Benefit of combination therapy in epilepsy: A review of the preclinical evidence with levetiracetam
Version of Record online: 10 JUL 2008
Wiley Periodicals, Inc. © 2008 International League Against Epilepsy
Volume 50, Issue 3, pages 387–397, March 2009
How to Cite
Kaminski, R. M., Matagne, A., Patsalos, P. N. and Klitgaard, H. (2009), Benefit of combination therapy in epilepsy: A review of the preclinical evidence with levetiracetam. Epilepsia, 50: 387–397. doi: 10.1111/j.1528-1167.2008.01713.x
- Issue online: 4 MAR 2009
- Version of Record online: 10 JUL 2008
- Accepted May 9, 2008; Early view publication July 10, 2008.
- Levetiracetam, Antiepileptic drugs, Drug interactions, Epilepsy, Animal models.
Levetiracetam (Keppra) is an antiepileptic drug (AED) characterized by a novel mechanism of action, unique profile of activity in seizure models, and broad-spectrum clinical efficacy. The present report critically reviews several preclinical studies focused on combination therapy with levetiracetam and other anticonvulsants in various seizure and epilepsy models.
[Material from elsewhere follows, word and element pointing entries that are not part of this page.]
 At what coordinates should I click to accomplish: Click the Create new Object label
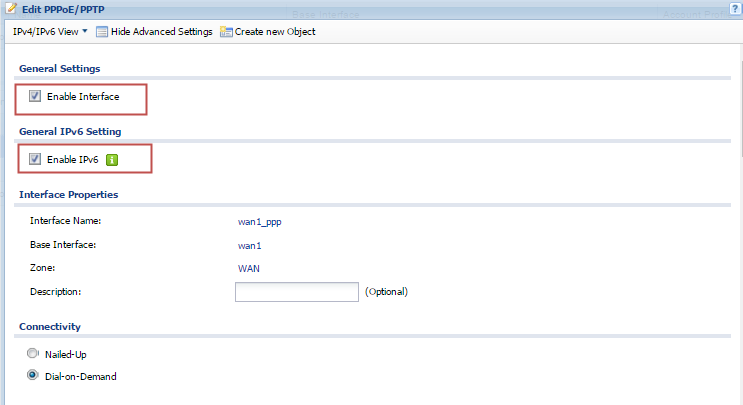[275, 32]
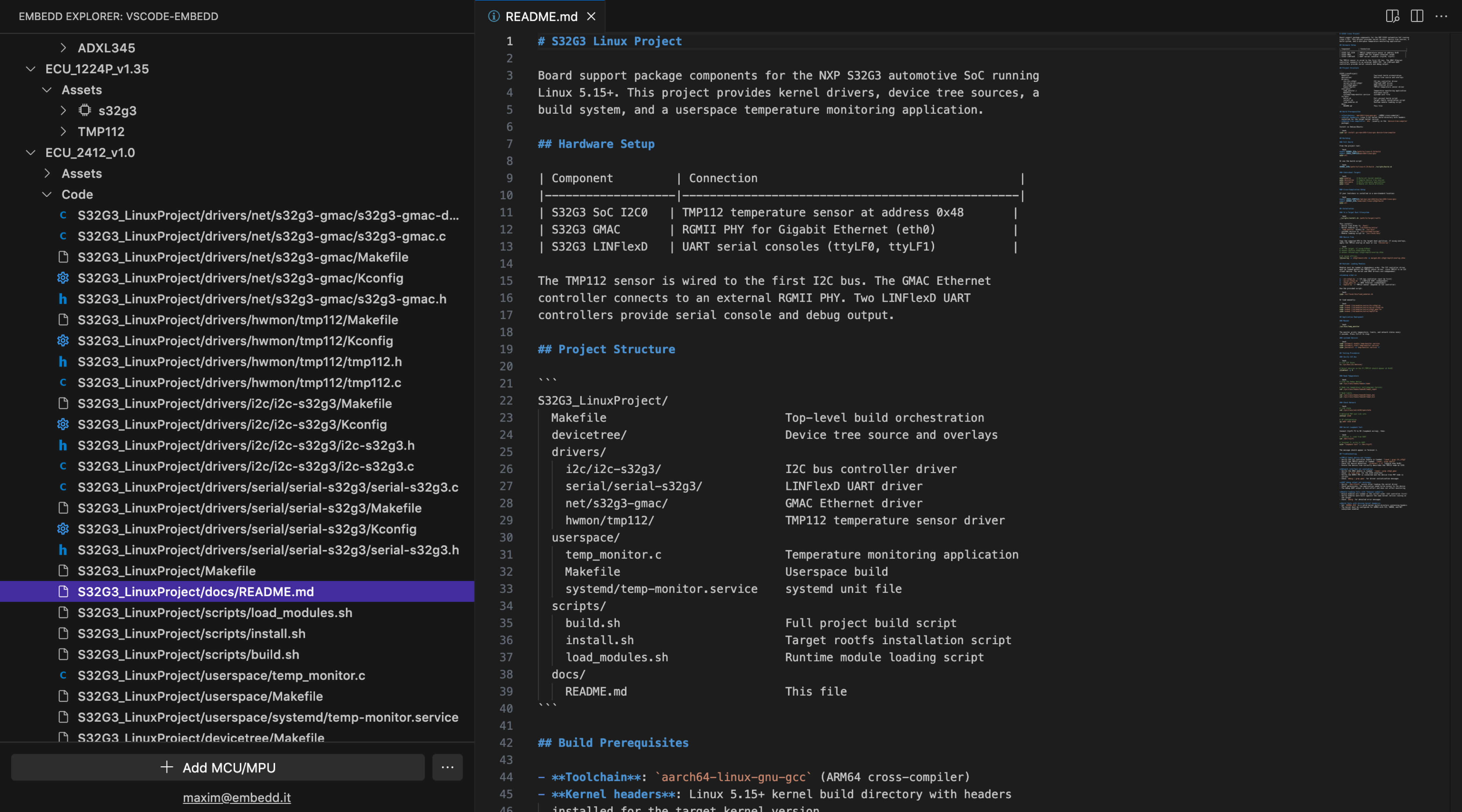
Task: Open editor more actions ellipsis
Action: tap(1441, 16)
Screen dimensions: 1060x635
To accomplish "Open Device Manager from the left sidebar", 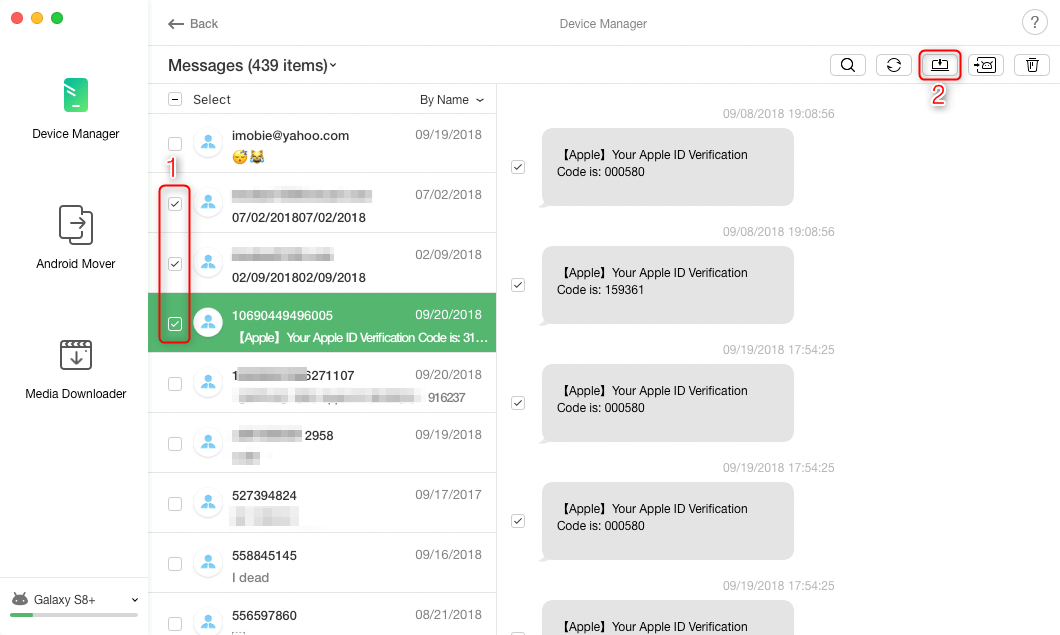I will [74, 107].
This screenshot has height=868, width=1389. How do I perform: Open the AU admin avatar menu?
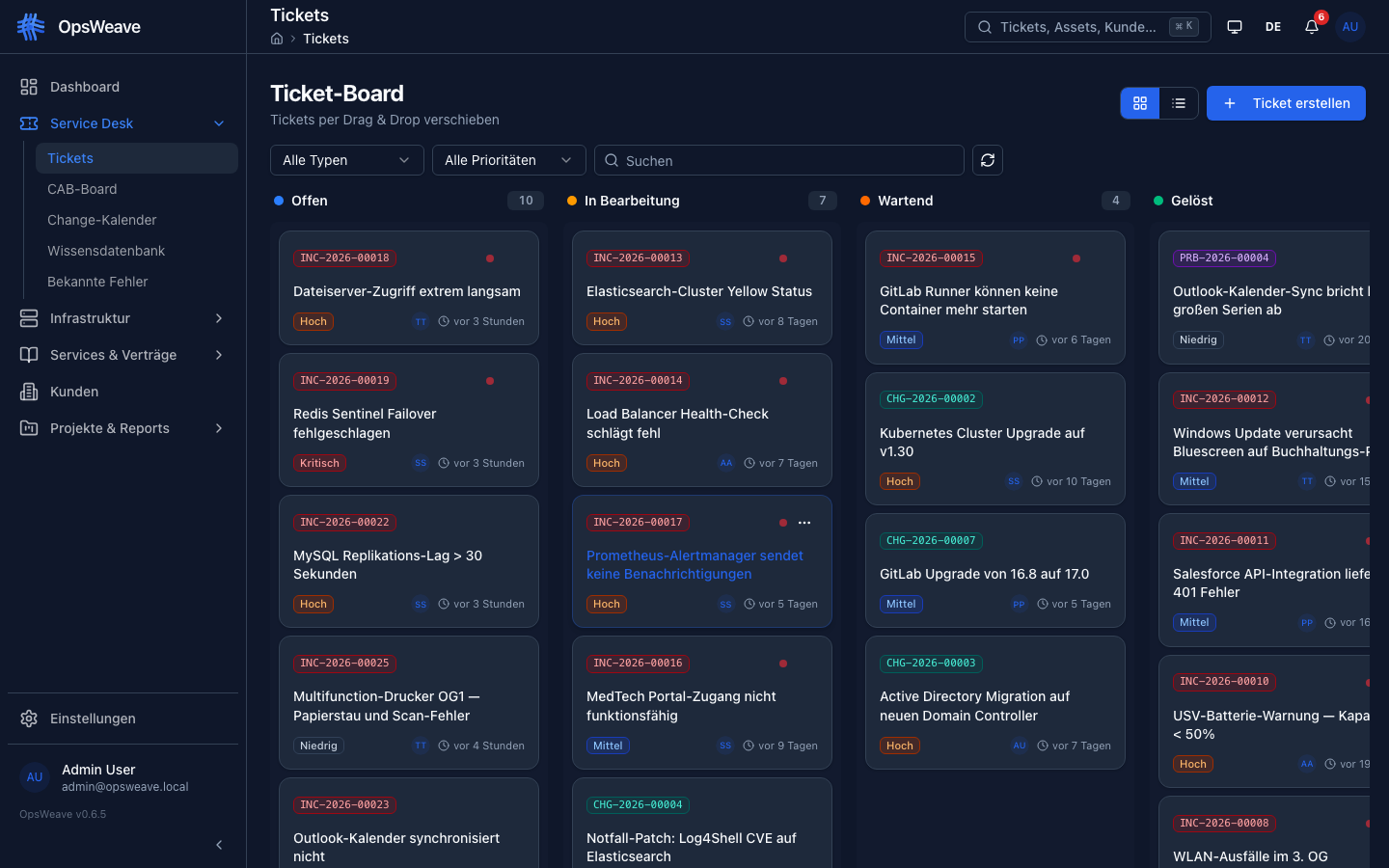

Administration of levetiracetam together with many different clinically used AEDs or other anticonvulsants generally enhances their protective activity and, among existing AEDs, this was particularly prevalent with valproate. The protective activity of other AEDs was also enhanced by levetiracetam, which seems to be a universal finding that is independent of seizure model or drug combination studied. However, particularly strong enhancement was observed when levetiracetam was combined with agents either enhancing GABAergic or reducing glutamatergic neurotransmission. Importantly, these combinations were not associated with exacerbation of side effects or pharmacokinetic interactions. Based on the available preclinical data, it appears that combination treatment with levetiracetam and other anticonvulsants provides additional therapeutic benefit that may be attributed to its novel and distinct mechanism of action. Moreover, combinations of levetiracetam with clinically used AEDs that enhance GABAergic inhibition may be considered for rational polytherapy, which is often necessary in drug-resistant patients.